Named Entity Recognition
What is a Named Entity?
It is anything with a proper name
People, Locations, Organisations, Events, Dates, Time, Money
What is Named Entity Recognition?
It is the task of labelling a text span with types of named entities
What are some popular NER tags?
People (PER)
Organisations (ORG)
Locations (LOC)
Geo-Political Entity (GPE)
What are NER approached based on?
They are based on tagsets
What is a popular NER tagset? How many types does it define?
The Automatic Contact Extraction (ACE) tagset is a very popular that defines 7 types.
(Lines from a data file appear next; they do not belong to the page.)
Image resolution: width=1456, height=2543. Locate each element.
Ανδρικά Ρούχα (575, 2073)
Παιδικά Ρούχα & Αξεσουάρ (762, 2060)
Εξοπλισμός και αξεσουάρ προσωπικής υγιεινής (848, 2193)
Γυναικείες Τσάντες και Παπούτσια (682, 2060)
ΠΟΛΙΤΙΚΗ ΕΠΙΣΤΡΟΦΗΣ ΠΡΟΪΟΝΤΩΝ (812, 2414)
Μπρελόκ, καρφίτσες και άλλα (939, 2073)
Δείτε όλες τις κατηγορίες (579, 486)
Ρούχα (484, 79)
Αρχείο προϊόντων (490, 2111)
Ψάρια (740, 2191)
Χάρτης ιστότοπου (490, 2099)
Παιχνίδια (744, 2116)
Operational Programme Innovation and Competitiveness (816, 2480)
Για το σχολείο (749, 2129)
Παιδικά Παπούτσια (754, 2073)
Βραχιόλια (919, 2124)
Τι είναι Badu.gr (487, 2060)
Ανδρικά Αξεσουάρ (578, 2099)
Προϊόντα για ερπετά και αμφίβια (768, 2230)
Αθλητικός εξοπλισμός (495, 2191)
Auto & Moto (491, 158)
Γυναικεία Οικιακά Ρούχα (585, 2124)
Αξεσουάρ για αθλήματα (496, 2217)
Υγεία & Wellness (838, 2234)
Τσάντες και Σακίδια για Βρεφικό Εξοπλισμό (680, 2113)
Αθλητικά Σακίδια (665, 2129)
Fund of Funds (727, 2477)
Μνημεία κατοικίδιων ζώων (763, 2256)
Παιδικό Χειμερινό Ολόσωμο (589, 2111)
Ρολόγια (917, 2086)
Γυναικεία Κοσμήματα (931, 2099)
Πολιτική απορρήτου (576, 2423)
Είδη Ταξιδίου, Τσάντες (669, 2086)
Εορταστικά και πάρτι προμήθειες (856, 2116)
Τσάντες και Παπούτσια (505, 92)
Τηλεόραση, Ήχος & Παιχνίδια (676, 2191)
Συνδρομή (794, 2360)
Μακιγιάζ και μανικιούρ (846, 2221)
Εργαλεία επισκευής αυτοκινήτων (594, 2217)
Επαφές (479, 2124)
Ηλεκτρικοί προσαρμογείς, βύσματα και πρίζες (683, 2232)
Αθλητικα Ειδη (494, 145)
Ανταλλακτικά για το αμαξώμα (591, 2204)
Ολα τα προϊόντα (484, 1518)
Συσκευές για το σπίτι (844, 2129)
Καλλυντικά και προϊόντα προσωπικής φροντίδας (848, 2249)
What are some challenges of NER?
It works with spans, so working out how big a phrase needs to be labelled for a NE
Named entity type ambiguity, where a NE can be different types depending on the context
What is the key method used for NER?
We treat it as a sequence labelling problem so we use BIO tagging
What is BIO tagging?
It is a common approach for sequence labelling requiring span-recognition
What does BIO stand for?
Begin, Inside, Outside
What is the idea of BIO tagging?
We assign a tag to each word in our sequence, and each tag may represent the beginning, the middle or the end of something
Explain what the image shows
It shows different types of tagging methods. It shows that IO is difficult to comprehend, as it is difficult to understand where one NE begins and ends. BIO tagging builds on this by using begin labels, which shows where NEs begin. BIOES takes this even further.
What model is used to learn text according to the BIO scheme to identify NEs?
Conditional Random Fields (CRFs)
What type of features are useful for NER?
Non-word features such as captilisation.
Why is the Hidden Markov Model (HMM) not a good model for NER?
As they are generative, is is hard to add feature patterns